One of the officers was a woman who acted overly compassionate and warm, and to Chickie, it seemed feigned and slightly arrogant. This disgusted her. For some reason, it mixed in her mind with the disgust of finding Renee’s dad in the bathroom pleasuring himself the day before.
“It’s going to be okay,” the officer said, patting her shoulder. The condescension made bile gather in Chickie’s throat. The fuck it is.
Chickie walked to the room she shared with her mother and packed up her clothes: a cotton shirt with the logo of a Mexican restaurant they’d loved, a pair of faded, too-loose jeans, a busted bra, an extra pair of underwear that used to be gray. She looked at her mother’s things, especially the ceramic elephant sitting on the windowsill. Chickie had always admired the figurine, which was probably a gift from one of her mother’s boyfriends. It symbolized the precious, hateful, and painfully loving relationship she had with her mother. She would run her fingers over its lines and indentations after putting her mother to sleep beside her. We’ll be okay , she would say to herself during those times. But she didn’t mean it the way the police said it.
They were waiting. She left the elephant on the sill and left the room for the last time.
Farah Peña is always that other woman. She imagines that, on some other planet, she walks around in a nightgown, fresh from a bath, living the life she should’ve lived. That other Farah leans against the brick of her house, exhaling sweet breath, holding a wineglass to her mouth, tasting something foreign and glistening. Her mouth is not a horrid thing — just a mouth. Her breasts and torso held lightly in a gown for sleeping, and just that — a body. She listens to the crickets’ and frogs’ music. She goes back into her own house, disappears behind a thick layer of curtains fat with dreams, with hours and hours stitched inside them. Oh, how that other Farah sleeps.

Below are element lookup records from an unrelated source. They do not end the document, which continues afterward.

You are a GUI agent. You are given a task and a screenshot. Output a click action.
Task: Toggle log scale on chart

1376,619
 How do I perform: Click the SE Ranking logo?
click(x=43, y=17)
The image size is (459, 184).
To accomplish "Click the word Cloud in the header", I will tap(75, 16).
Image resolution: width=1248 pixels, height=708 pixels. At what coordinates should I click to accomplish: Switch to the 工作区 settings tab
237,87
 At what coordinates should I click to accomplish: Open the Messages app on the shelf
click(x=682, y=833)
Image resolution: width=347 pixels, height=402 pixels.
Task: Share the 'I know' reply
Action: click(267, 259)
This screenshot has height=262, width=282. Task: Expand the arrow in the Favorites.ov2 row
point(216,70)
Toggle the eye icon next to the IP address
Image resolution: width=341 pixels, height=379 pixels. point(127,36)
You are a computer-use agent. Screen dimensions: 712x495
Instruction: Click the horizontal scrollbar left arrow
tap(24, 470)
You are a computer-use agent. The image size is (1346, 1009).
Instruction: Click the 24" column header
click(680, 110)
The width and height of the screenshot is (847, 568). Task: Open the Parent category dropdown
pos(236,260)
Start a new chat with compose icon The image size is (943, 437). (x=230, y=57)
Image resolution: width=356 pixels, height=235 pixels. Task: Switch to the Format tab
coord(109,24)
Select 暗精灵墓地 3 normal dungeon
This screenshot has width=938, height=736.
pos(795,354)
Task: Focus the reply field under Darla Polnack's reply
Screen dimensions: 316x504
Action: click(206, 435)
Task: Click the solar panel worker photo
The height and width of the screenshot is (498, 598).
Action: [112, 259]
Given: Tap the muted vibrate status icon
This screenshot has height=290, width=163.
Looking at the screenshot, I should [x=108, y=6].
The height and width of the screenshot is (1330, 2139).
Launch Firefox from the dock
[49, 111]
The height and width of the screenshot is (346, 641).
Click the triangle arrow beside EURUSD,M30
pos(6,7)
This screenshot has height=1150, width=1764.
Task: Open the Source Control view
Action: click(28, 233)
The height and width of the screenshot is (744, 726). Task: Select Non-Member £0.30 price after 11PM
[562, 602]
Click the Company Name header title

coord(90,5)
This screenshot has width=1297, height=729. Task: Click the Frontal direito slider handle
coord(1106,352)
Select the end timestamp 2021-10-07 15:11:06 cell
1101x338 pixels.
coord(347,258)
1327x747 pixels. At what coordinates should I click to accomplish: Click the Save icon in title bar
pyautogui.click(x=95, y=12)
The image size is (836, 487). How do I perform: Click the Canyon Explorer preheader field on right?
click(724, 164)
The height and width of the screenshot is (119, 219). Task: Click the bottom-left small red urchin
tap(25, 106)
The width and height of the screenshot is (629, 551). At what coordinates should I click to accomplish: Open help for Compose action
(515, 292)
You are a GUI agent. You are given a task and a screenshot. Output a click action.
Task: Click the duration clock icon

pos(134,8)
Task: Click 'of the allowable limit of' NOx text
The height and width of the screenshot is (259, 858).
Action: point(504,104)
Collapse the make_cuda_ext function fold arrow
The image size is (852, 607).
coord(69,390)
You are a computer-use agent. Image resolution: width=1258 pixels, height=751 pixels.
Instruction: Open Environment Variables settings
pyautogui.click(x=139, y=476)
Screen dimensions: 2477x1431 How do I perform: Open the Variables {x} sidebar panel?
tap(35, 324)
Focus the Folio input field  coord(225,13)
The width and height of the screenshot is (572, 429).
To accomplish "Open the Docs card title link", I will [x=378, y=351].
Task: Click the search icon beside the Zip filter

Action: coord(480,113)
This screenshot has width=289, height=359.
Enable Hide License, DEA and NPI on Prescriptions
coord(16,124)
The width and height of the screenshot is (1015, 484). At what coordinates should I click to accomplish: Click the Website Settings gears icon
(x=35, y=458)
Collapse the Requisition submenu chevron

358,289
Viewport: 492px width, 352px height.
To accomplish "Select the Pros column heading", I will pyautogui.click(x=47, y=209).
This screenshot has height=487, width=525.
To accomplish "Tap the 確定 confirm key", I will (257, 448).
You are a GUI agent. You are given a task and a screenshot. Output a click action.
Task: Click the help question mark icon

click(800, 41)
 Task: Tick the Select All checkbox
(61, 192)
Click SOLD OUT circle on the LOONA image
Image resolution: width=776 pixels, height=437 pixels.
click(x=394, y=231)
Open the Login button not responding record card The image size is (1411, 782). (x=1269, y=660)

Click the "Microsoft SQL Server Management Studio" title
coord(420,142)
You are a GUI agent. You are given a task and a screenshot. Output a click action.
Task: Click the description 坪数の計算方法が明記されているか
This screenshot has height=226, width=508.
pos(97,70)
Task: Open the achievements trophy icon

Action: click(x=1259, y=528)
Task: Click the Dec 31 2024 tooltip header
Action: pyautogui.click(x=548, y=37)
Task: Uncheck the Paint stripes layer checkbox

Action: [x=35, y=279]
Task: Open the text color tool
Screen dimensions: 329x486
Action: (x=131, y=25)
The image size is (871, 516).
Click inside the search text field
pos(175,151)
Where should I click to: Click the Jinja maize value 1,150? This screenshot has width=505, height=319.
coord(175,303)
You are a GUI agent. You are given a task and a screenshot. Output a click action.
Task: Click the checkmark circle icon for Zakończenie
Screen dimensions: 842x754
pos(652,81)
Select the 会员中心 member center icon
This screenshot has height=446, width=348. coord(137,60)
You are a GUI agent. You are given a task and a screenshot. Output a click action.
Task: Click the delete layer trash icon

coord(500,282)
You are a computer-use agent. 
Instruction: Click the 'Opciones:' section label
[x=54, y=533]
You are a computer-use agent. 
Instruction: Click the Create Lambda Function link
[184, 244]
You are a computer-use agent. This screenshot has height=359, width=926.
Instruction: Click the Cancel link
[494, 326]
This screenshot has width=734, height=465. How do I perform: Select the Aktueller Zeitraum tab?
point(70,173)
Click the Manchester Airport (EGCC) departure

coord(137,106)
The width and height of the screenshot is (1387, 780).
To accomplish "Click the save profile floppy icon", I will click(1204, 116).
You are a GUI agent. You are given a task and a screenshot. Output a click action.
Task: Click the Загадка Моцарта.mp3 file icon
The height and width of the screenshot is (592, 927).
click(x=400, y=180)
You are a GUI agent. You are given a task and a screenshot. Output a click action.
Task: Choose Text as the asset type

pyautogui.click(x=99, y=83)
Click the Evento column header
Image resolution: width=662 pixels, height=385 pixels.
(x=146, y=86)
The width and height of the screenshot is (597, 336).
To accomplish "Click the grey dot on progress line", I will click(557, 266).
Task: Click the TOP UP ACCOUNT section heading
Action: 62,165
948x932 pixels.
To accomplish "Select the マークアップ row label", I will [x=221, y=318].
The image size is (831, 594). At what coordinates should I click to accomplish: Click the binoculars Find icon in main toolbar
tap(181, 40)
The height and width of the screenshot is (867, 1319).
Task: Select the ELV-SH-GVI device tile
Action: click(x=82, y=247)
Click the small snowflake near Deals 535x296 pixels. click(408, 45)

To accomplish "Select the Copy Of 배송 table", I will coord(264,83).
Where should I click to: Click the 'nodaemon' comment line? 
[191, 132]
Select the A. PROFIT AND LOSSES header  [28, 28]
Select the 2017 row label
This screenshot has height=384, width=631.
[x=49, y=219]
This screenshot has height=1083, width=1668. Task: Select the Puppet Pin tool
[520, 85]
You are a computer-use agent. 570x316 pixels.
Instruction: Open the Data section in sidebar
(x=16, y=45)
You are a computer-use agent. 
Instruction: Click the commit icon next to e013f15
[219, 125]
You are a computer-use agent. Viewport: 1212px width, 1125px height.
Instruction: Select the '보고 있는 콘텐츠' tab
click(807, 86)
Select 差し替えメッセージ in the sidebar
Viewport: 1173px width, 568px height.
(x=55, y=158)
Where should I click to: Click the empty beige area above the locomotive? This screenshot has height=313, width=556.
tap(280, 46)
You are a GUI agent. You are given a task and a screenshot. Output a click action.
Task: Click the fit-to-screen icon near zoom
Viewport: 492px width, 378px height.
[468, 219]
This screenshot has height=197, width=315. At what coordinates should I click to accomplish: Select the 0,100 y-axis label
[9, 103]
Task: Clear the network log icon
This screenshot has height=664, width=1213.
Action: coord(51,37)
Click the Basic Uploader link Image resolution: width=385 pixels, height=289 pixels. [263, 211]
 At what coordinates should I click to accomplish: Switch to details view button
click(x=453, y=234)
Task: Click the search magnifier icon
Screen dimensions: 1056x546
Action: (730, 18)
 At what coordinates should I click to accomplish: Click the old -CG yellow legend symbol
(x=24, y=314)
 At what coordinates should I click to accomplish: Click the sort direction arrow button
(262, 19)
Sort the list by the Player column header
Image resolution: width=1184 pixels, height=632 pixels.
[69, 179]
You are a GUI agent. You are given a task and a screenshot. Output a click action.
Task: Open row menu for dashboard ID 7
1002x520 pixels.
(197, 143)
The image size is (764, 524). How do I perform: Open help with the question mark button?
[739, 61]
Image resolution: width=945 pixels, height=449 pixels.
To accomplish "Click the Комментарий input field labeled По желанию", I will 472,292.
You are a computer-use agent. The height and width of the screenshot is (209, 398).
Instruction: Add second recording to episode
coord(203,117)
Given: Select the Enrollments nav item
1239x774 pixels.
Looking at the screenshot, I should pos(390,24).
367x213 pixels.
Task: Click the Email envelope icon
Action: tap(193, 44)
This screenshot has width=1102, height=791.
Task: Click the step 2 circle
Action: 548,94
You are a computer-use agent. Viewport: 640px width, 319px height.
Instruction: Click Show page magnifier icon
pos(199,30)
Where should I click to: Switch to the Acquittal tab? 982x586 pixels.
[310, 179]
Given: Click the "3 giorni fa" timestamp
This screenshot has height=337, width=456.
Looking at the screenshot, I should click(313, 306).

She hasn’t heard the sound of frogs and crickets in years. It’s annoying and sad — the wrong background noise for a concrete lot with pitiful fists of grass and weeds growing from split cracks. Farah stubs out her cigarette on the bottom of one of the black stilettos — the ones that don’t slide against the spa floor, that give off a solid crunch when she walks in them, like she might be safe in them. She likes the gritty sound they make when she walks, the way they’re too big for her feet and not two or three sizes too small. She took them from Mary’s feet while she slept off the fresh bruises one of the johns had left. It was a repeat guy, a soccer-dad type who spooned his wife at night — the worst kind. Farah’s prepared for the same john now, her little stash lined up neatly at least an hour before he’s expected to show up: the plastic card with the Pizza Hut logo propped against her can of spray lubricant.